▶ **EXTRACT PROVIDED**:
^^^^
Personally, I don't believe art directly reveals anything of particular use about "great truth". In fact, it is rather a celebration and deliberate exploration of empirical experience. The works you list above are, most importantly, about the emotions and minds of the artists. Ulysses is about Joyce, The Mona Lisa is about Da Vinci, and the 9th is about Beethoven. Each is a particularly outstanding and successful effort on the part of the artist to communicate his own perception of things.
...don't you find that your emotions are highly unreliable in getting to the truth?
Because I think art is the attempt to express empircal, idiosynchratic, subjective experience articulately I see it as an extremely important stage in any person's development. It is a deliberate attempt to overcome the differences in perspective and experience we percieve to exist between ourselves and others. I believe that most artists are shooting for the goal of directly inducing other people to have the same emotional experience of things that they have had, as a way of bridging the gap between themselves and others.

I agree with Kerrie in viewing your desire to get to the truth, as an essentially emotional urge. The concept of discovering truths about the world around you is really only important to you because it stirs you up emotionally, and motivates you, as Kerrie says, to go looking for those truths.

At this point you are much more interested in larger truths, ones that exist outside of any given individuals limitd view and circumstances, ones which are circumambient, rather than what are the idiosynchratic misperceptions that emotions can cause.
^^^^
▶ **THE PROBLEM**: Repeat the discussion of art and truth in full, word for word. These items are separate material with no connection to the discussion of art and truth.

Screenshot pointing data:
^^^^
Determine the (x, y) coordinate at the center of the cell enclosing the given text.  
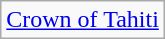
Crown of Tahiti (83, 20)
Return the [x, y] coordinate for the center point of the cell that contains the specified text.  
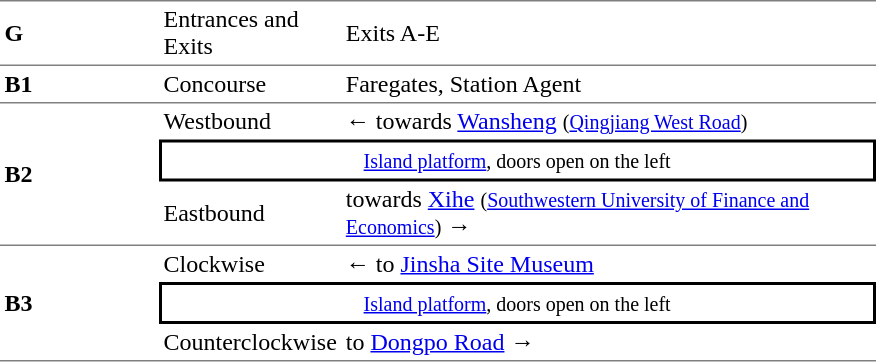
Counterclockwise [250, 343]
Eastbound [250, 214]
Clockwise [250, 264]
Westbound [250, 122]
Entrances and Exits [250, 33]
Concourse [250, 85]
← towards Wansheng (Qingjiang West Road) [608, 122]
towards Xihe (Southwestern University of Finance and Economics) → [608, 214]
B3 [80, 304]
← to Jinsha Site Museum [608, 264]
B2 [80, 175]
Faregates, Station Agent [608, 85]
G [80, 33]
B1 [80, 85]
to Dongpo Road → [608, 343]
Exits A-E [608, 33]
Find where the given text appears and provide that cell's center as (x, y) coordinate. 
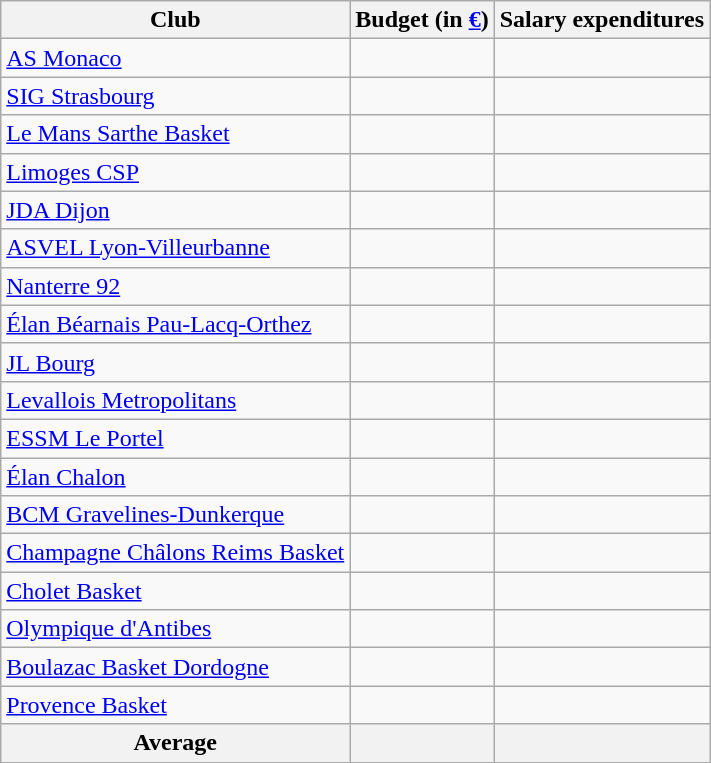
Élan Chalon (176, 477)
Le Mans Sarthe Basket (176, 134)
Provence Basket (176, 705)
Salary expenditures (602, 20)
AS Monaco (176, 58)
SIG Strasbourg (176, 96)
Champagne Châlons Reims Basket (176, 553)
Nanterre 92 (176, 286)
Olympique d'Antibes (176, 629)
ESSM Le Portel (176, 438)
Élan Béarnais Pau-Lacq-Orthez (176, 324)
Boulazac Basket Dordogne (176, 667)
JL Bourg (176, 362)
Limoges CSP (176, 172)
JDA Dijon (176, 210)
Budget (in €) (422, 20)
BCM Gravelines-Dunkerque (176, 515)
ASVEL Lyon-Villeurbanne (176, 248)
Average (176, 743)
Levallois Metropolitans (176, 400)
Club (176, 20)
Cholet Basket (176, 591)
Detect which cell encompasses the target text, then output its [x, y] center coordinate. 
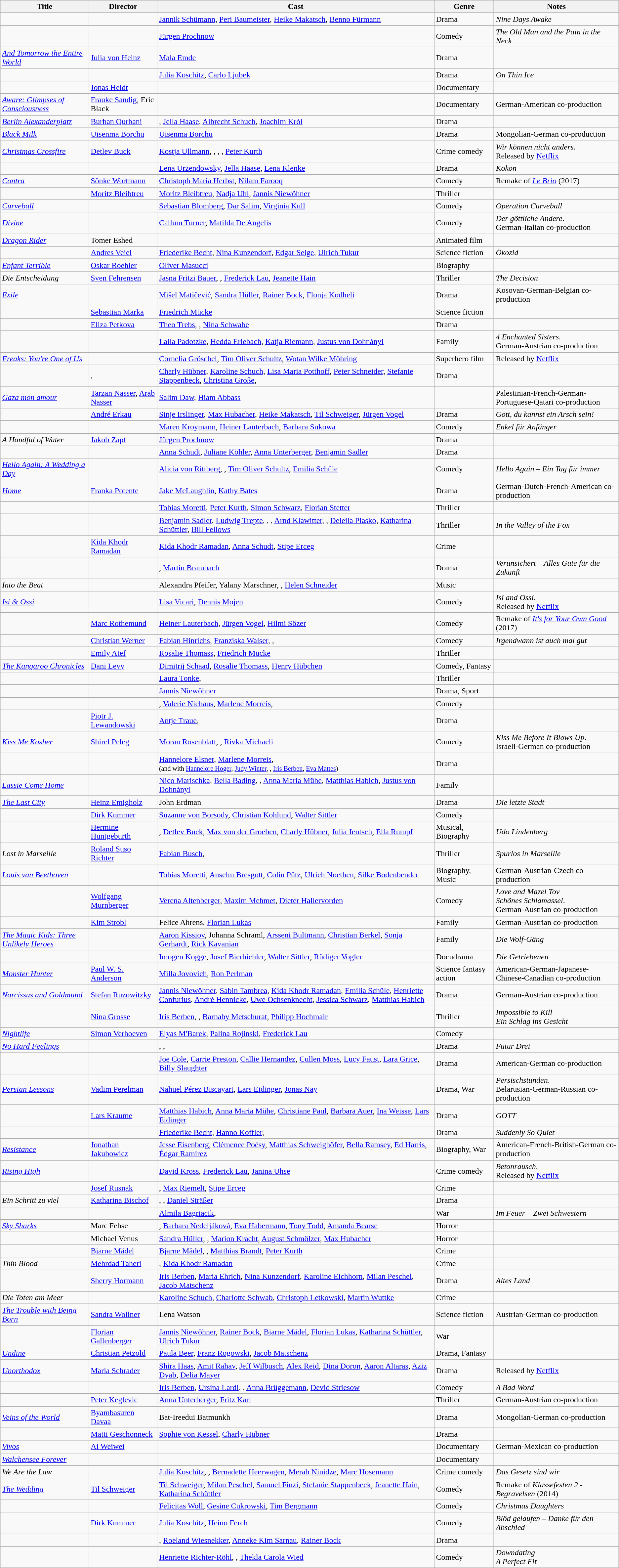
Mehrdad Taheri [123, 1263]
Almila Bagriacik, [296, 1213]
Verunsichert – Alles Gute für die Zukunft [556, 567]
Simon Verhoeven [123, 1033]
Unorthodox [45, 1370]
German-Mexican co-production [556, 1446]
Kiss Me Kosher [45, 742]
Hello Again: A Wedding a Day [45, 469]
German-American co-production [556, 104]
Kosovan-German-Belgian co-production [556, 295]
Iris Berben, Ursina Lardi, , Anna Brüggemann, Devid Striesow [296, 1387]
Felicitas Woll, Gesine Cukrowski, Tim Bergmann [296, 1505]
Dimitrij Schaad, Rosalie Thomass, Henry Hübchen [296, 665]
The Last City [45, 802]
Into the Beat [45, 585]
Moran Rosenblatt, , Rivka Michaeli [296, 742]
Kokon [556, 168]
Downdating A Perfect Fit [556, 1557]
Musical, Biography [464, 831]
Persischstunden. Belarusian-German-Russian co-production [556, 1089]
Resistance [45, 1149]
Drama, Sport [464, 690]
Director [123, 7]
Die Toten am Meer [45, 1297]
Theo Trebs, , Nina Schwabe [296, 324]
Enfant Terrible [45, 265]
Katharina Bischof [123, 1200]
Marc Rothemund [123, 623]
, Martin Brambach [296, 567]
Sky Sharks [45, 1225]
Dragon Rider [45, 240]
American-French-British-German co-production [556, 1149]
Kim Strobl [123, 922]
Kostja Ullmann, , , , Peter Kurth [296, 151]
Operation Curveball [556, 206]
A Handful of Water [45, 439]
Drama, War [464, 1089]
Rising High [45, 1171]
Die Getriebenen [556, 956]
Lassie Come Home [45, 785]
André Erkau [123, 414]
Curveball [45, 206]
, Valerie Niehaus, Marlene Morreis, [296, 703]
On Thin Ice [556, 75]
Remake of Le Brio (2017) [556, 181]
American-German co-production [556, 1063]
Josef Rusnak [123, 1187]
Sebastian Blomberg, Dar Salim, Virginia Kull [296, 206]
Burhan Qurbani [123, 121]
Remake of Klassefesten 2 - Begravelsen (2014) [556, 1488]
Lars Kraume [123, 1115]
The Magic Kids: Three Unlikely Heroes [45, 939]
Matthias Habich, Anna Maria Mühe, Christiane Paul, Barbara Auer, Ina Weisse, Lars Eidinger [296, 1115]
Udo Lindenberg [556, 831]
Monster Hunter [45, 973]
Aware: Glimpses of Consciousness [45, 104]
Paula Beer, Franz Rogowski, Jacob Matschenz [296, 1353]
German-Austrian-Czech co-production [556, 874]
Heinz Emigholz [123, 802]
Jasna Fritzi Bauer, , Frederick Lau, Jeanette Hain [296, 278]
Hello Again – Ein Tag für immer [556, 469]
Nico Marischka, Bella Bading, , Anna Maria Mühe, Matthias Habich, Justus von Dohnányi [296, 785]
Die Wolf-Gäng [556, 939]
Fabian Hinrichs, Franziska Walser, , [296, 640]
Biography, Music [464, 874]
Betonrausch. Released by Netflix [556, 1171]
Karoline Schuch, Charlotte Schwab, Christoph Letkowski, Martin Wuttke [296, 1297]
Hermine Huntgeburth [123, 831]
The Old Man and the Pain in the Neck [556, 36]
Suzanne von Borsody, Christian Kohlund, Walter Sittler [296, 814]
And Tomorrow the Entire World [45, 58]
Suddenly So Quiet [556, 1132]
Sinje Irslinger, Max Hubacher, Heike Makatsch, Til Schweiger, Jürgen Vogel [296, 414]
Die Entscheidung [45, 278]
Felice Ahrens, Florian Lukas [296, 922]
Elyas M'Barek, Palina Rojinski, Frederick Lau [296, 1033]
Lisa Vicari, Dennis Mojen [296, 602]
Tobias Moretti, Peter Kurth, Simon Schwarz, Florian Stetter [296, 508]
Maren Kroymann, Heiner Lauterbach, Barbara Sukowa [296, 427]
Berlin Alexanderplatz [45, 121]
Oskar Roehler [123, 265]
Contra [45, 181]
In the Valley of the Fox [556, 524]
Charly Hübner, Karoline Schuch, Lisa Maria Potthoff, Peter Schneider, Stefanie Stappenbeck, Christina Große, [296, 376]
, Kida Khodr Ramadan [296, 1263]
Thin Blood [45, 1263]
Enkel für Anfänger [556, 427]
Frauke Sandig, Eric Black [123, 104]
Nine Days Awake [556, 19]
Im Feuer – Zwei Schwestern [556, 1213]
Christian Petzold [123, 1353]
Veins of the World [45, 1417]
Oliver Masucci [296, 265]
Undine [45, 1353]
Nightlife [45, 1033]
Laura Tonke, [296, 678]
Andres Veiel [123, 253]
Wir können nicht anders. Released by Netflix [556, 151]
Das Gesetz sind wir [556, 1471]
Hannelore Elsner, Marlene Morreis, (and with Hannelore Hoger, Judy Winter, , Iris Berben, Eva Mattes) [296, 763]
Rosalie Thomass, Friedrich Mücke [296, 653]
Detlev Buck [123, 151]
4 Enchanted Sisters. German-Austrian co-production [556, 341]
Alexandra Pfeifer, Yalany Marschner, , Helen Schneider [296, 585]
The Kangaroo Chronicles [45, 665]
Lena Watson [296, 1314]
Sven Fehrensen [123, 278]
, , Daniel Sträßer [296, 1200]
John Erdman [296, 802]
Franka Potente [123, 491]
Paul W. S. Anderson [123, 973]
Iris Berben, Maria Ehrich, Nina Kunzendorf, Karoline Eichhorn, Milan Peschel, Jacob Matschenz [296, 1280]
Divine [45, 223]
Genre [464, 7]
Til Schweiger [123, 1488]
Impossible to Kill Ein Schlag ins Gesicht [556, 1016]
Jonas Heldt [123, 87]
Sandra Hüller, , Marion Kracht, August Schmölzer, Max Hubacher [296, 1238]
Futur Drei [556, 1046]
Moritz Bleibtreu [123, 193]
Sönke Wortmann [123, 181]
Henriette Richter-Röhl, , Thekla Carola Wied [296, 1557]
Narcissus and Goldmund [45, 995]
Ai Weiwei [123, 1446]
GOTT [556, 1115]
Remake of It's for Your Own Good (2017) [556, 623]
Aaron Kissiov, Johanna Schraml, Arsseni Bultmann, Christian Berkel, Sonja Gerhardt, Rick Kavanian [296, 939]
Tarzan Nasser, Arab Nasser [123, 397]
Imogen Kogge, Josef Bierbichler, Walter Sittler, Rüdiger Vogler [296, 956]
Der göttliche Andere. German-Italian co-production [556, 223]
Notes [556, 7]
Eliza Petkova [123, 324]
Love and Mazel Tov Schönes Schlamassel. German-Austrian co-production [556, 900]
Friedrich Mücke [296, 312]
The Trouble with Being Born [45, 1314]
Christmas Daughters [556, 1505]
Jannis Niewöhner [296, 690]
Music [464, 585]
Docudrama [464, 956]
Louis van Beethoven [45, 874]
Comedy, Fantasy [464, 665]
Salim Daw, Hiam Abbass [296, 397]
Drama, Fantasy [464, 1353]
David Kross, Frederick Lau, Janina Uhse [296, 1171]
Anna Unterberger, Fritz Karl [296, 1399]
Persian Lessons [45, 1089]
Sophie von Kessel, Charly Hübner [296, 1433]
Stefan Ruzowitzky [123, 995]
Superhero film [464, 358]
Peter Keglevic [123, 1399]
Nahuel Pérez Biscayart, Lars Eidinger, Jonas Nay [296, 1089]
Blöd gelaufen – Danke für den Abschied [556, 1522]
Matti Geschonneck [123, 1433]
Piotr J. Lewandowski [123, 720]
Laila Padotzke, Hedda Erlebach, Katja Riemann, Justus von Dohnányi [296, 341]
Joe Cole, Carrie Preston, Callie Hernandez, Cullen Moss, Lucy Faust, Lara Grice, Billy Slaughter [296, 1063]
Marc Fehse [123, 1225]
Jannis Niewöhner, Rainer Bock, Bjarne Mädel, Florian Lukas, Katharina Schüttler, Ulrich Tukur [296, 1336]
Shirel Peleg [123, 742]
Alicia von Rittberg, , Tim Oliver Schultz, Emilia Schüle [296, 469]
Friederike Becht, Hanno Koffler, [296, 1132]
Gott, du kannst ein Arsch sein! [556, 414]
Roland Suso Richter [123, 853]
Julia Koschitz, , Bernadette Heerwagen, Merab Ninidze, Marc Hosemann [296, 1471]
Animated film [464, 240]
Sebastian Marka [123, 312]
Kida Khodr Ramadan, Anna Schudt, Stipe Erceg [296, 546]
Palestinian-French-German-Portuguese-Qatari co-production [556, 397]
Black Milk [45, 134]
Die letzte Stadt [556, 802]
German-Dutch-French-American co-production [556, 491]
Tobias Moretti, Anselm Bresgott, Colin Pütz, Ulrich Noethen, Silke Bodenbender [296, 874]
Tomer Eshed [123, 240]
Science fantasy action [464, 973]
Benjamin Sadler, Ludwig Trepte, , , Arnd Klawitter, , Deleila Piasko, Katharina Schüttler, Bill Fellows [296, 524]
Cast [296, 7]
Lena Urzendowsky, Jella Haase, Lena Klenke [296, 168]
Christian Werner [123, 640]
Callum Turner, Matilda De Angelis [296, 223]
Byambasuren Davaa [123, 1417]
Exile [45, 295]
The Wedding [45, 1488]
Nina Grosse [123, 1016]
Vivos [45, 1446]
Bjarne Mädel [123, 1250]
Julia Koschitz, Heino Ferch [296, 1522]
A Bad Word [556, 1387]
We Are the Law [45, 1471]
, [123, 376]
Christmas Crossfire [45, 151]
Fabian Busch, [296, 853]
Isi and Ossi. Released by Netflix [556, 602]
Cornelia Gröschel, Tim Oliver Schultz, Wotan Wilke Möhring [296, 358]
Jannik Schümann, Peri Baumeister, Heike Makatsch, Benno Fürmann [296, 19]
Wolfgang Murnberger [123, 900]
Gaza mon amour [45, 397]
Antje Traue, [296, 720]
, Detlev Buck, Max von der Groeben, Charly Hübner, Julia Jentsch, Ella Rumpf [296, 831]
Home [45, 491]
Julia Koschitz, Carlo Ljubek [296, 75]
Maria Schrader [123, 1370]
Vadim Perelman [123, 1089]
Jesse Eisenberg, Clémence Poésy, Matthias Schweighöfer, Bella Ramsey, Ed Harris, Édgar Ramírez [296, 1149]
American-German-Japanese-Chinese-Canadian co-production [556, 973]
Kida Khodr Ramadan [123, 546]
Verena Altenberger, Maxim Mehmet, Dieter Hallervorden [296, 900]
Friederike Becht, Nina Kunzendorf, Edgar Selge, Ulrich Tukur [296, 253]
Ökozid [556, 253]
Title [45, 7]
Mala Emde [296, 58]
Emily Atef [123, 653]
Anna Schudt, Juliane Köhler, Anna Unterberger, Benjamin Sadler [296, 452]
Sandra Wollner [123, 1314]
, Max Riemelt, Stipe Erceg [296, 1187]
Bjarne Mädel, , Matthias Brandt, Peter Kurth [296, 1250]
Spurlos in Marseille [556, 853]
Christoph Maria Herbst, Nilam Farooq [296, 181]
Moritz Bleibtreu, Nadja Uhl, Jannis Niewöhner [296, 193]
Isi & Ossi [45, 602]
, , [296, 1046]
Biography, War [464, 1149]
Julia von Heinz [123, 58]
Dani Levy [123, 665]
, Jella Haase, Albrecht Schuch, Joachim Król [296, 121]
Heiner Lauterbach, Jürgen Vogel, Hilmi Sözer [296, 623]
Milla Jovovich, Ron Perlman [296, 973]
, Roeland Wiesnekker, Anneke Kim Sarnau, Rainer Bock [296, 1539]
The Decision [556, 278]
Austrian-German co-production [556, 1314]
Irgendwann ist auch mal gut [556, 640]
Jake McLaughlin, Kathy Bates [296, 491]
Altes Land [556, 1280]
Freaks: You're One of Us [45, 358]
Jonathan Jakubowicz [123, 1149]
Biography [464, 265]
Walchensee Forever [45, 1459]
Ein Schritt zu viel [45, 1200]
Michael Venus [123, 1238]
No Hard Feelings [45, 1046]
Lost in Marseille [45, 853]
, Barbara Nedeljáková, Eva Habermann, Tony Todd, Amanda Bearse [296, 1225]
Mišel Matičević, Sandra Hüller, Rainer Bock, Flonja Kodheli [296, 295]
Florian Gallenberger [123, 1336]
Iris Berben, , Barnaby Metschurat, Philipp Hochmair [296, 1016]
Til Schweiger, Milan Peschel, Samuel Finzi, Stefanie Stappenbeck, Jeanette Hain, Katharina Schüttler [296, 1488]
Jakob Zapf [123, 439]
Bat-Ireedui Batmunkh [296, 1417]
Shira Haas, Amit Rahav, Jeff Wilbusch, Alex Reid, Dina Doron, Aaron Altaras, Aziz Dyab, Delia Mayer [296, 1370]
Sherry Hormann [123, 1280]
Kiss Me Before It Blows Up. Israeli-German co-production [556, 742]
^^^^
▶ **COMPLETED TASK**:
Personally, I don't believe art directly reveals anything of particular use about "great truth". In fact, it is rather a celebration and deliberate exploration of empirical experience. The works you list above are, most importantly, about the emotions and minds of the artists. Ulysses is about Joyce, The Mona Lisa is about Da Vinci, and the 9th is about Beethoven. Each is a particularly outstanding and successful effort on the part of the artist to communicate his own perception of things.
...don't you find that your emotions are highly unreliable in getting to the truth?
Because I think art is the attempt to express empircal, idiosynchratic, subjective experience articulately I see it as an extremely important stage in any person's development. It is a deliberate attempt to overcome the differences in perspective and experience we percieve to exist between ourselves and others. I believe that most artists are shooting for the goal of directly inducing other people to have the same emotional experience of things that they have had, as a way of bridging the gap between themselves and others.

I agree with Kerrie in viewing your desire to get to the truth, as an essentially emotional urge. The concept of discovering truths about the world around you is really only important to you because it stirs you up emotionally, and motivates you, as Kerrie says, to go looking for those truths.

At this point you are much more interested in larger truths, ones that exist outside of any given individuals limitd view and circumstances, ones which are circumambient, rather than what are the idiosynchratic misperceptions that emotions can cause.